Un morceau qui m'ennuit et me lasse, il est néanmoins sauvé par un superbe solo de saxo.
One More Red Nightmare est la tâche d'encre sur une copie parfaite, le morceau débandant....
Heureusement la suite du disque est elle magistrale.
Je pense notamment au morceau Providence, une improvisation parfaite, très sombre et malsaine.
David Cross est vraiment présent.

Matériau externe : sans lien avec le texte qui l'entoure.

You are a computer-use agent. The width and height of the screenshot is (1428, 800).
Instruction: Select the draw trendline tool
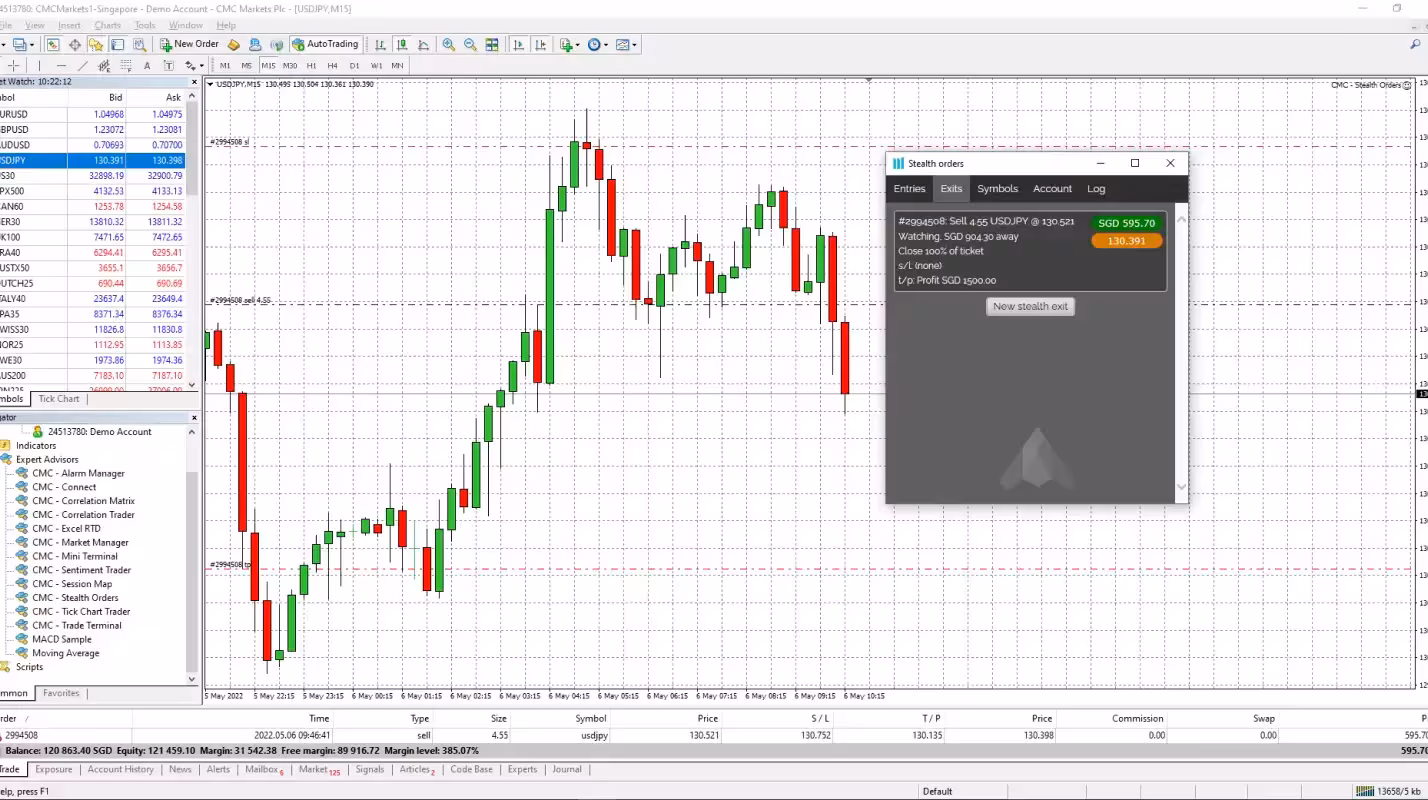click(83, 66)
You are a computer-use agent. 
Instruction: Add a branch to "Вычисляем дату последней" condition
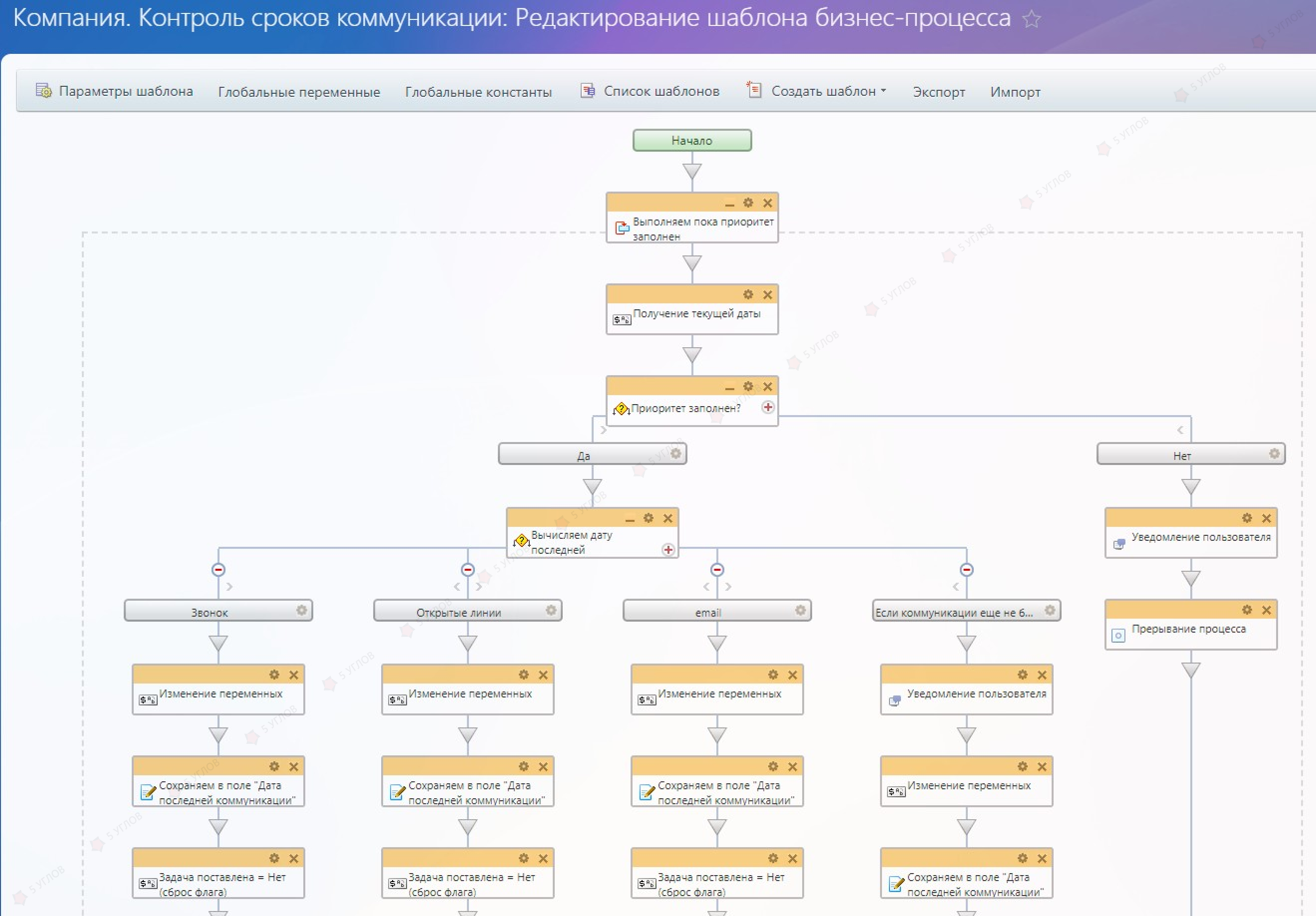668,550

Son violon a ici une teinte tzigane, genre malédiction, sorcière etc....
Une impro' réellement magistrale, la meilleure du groupe sûrement.
Je pense qu'elle aurait plus eu sa place sur SABB.

L'album se termine sur Starless, le morceau qui clôt la période dorée du groupe.
Evidemment, ce morceau est excellent et est un des fers de lance du groupe, il marque notamment le grand retour du mellotron, l'explosion finale du morceau est dantesque mais elle ne sera jamais , au grand jamais, une de mes pièces favorites... Red est un aboutissement, c'est indéniable mais comme je l'ai dit au premier paragraphe le groupe perd sa patte caractéristique, cette sensation de perdition, le besoin de poser ses repères.... On retrouve cette sensation que sur Providence, la seule impro' du disque.
Néanmoins, un album remarquable.

Note objective: 17/20

Note subjective: 15/20

Critique complémentaire de ClashDoherty :

Attention, claque en perspective. Claque auditive et sensorielle, je veux dire. Claque que vous pourrez retrouver en totalité (39,59 minutes, telle est la durée de cet album comprenant 5 morceaux) en lien de clips, en bas d'article. Red, septième album studio de King Crimson, est un album monstrueux. C'est le dernier volet de leur trilogie métallique commencée avec Larks' Tongues In Aspic en 1973 et poursuivie en 1974, quelques mois avant, par Starless And Bible Black. La pochette donne le ton : noire (malgré le titre qui signifie 'rouge' et est écrit dans cette couleur), avec, une première pour King Crimson, une photographie des trois membres restants, suite au départ du violoniste David Cross (qui joue sur le disque, en invité) : John Wetton (basse, chant), Bill Bruford (batterie) et Robert Fripp (guitare, mellotron, leader) de gauche à droite. Red, c'est pour la couleur de la vie, du sang, qui pulse tout du long de cet album, sinon, d'une noirceur éreintante. Les 40 minutes, à une seconde près, de cet album sont parmi les plus sombres qui soient. Avec Red, le Pourpre a probablement sorti le premier album de grunge de l'histoire du rock, ce qui explique le tag 'grunge' en bas d'article. Pas étonnant que Kurt Cobain a toujours dit que cet album avait été une source d'inspiration, un disque de chevet, un album-clé. De la première à la dernière de ses secondes, Red sonne comme un moribond en sursis, un album désespéré, au bout du rouleau, borderline. D'ailleurs, cet album totalement dans le rouge (allusion au verso de pochette montrant un VUmètre avec l'aiguille dans le rouge, sous le chiffre 7, 7 pour le septième album) sera le dernier de Crimso, qui annoncera son split définitif avant la sortie (en novembre) de Red. Le Roi est mort, vive son sang, vive Red.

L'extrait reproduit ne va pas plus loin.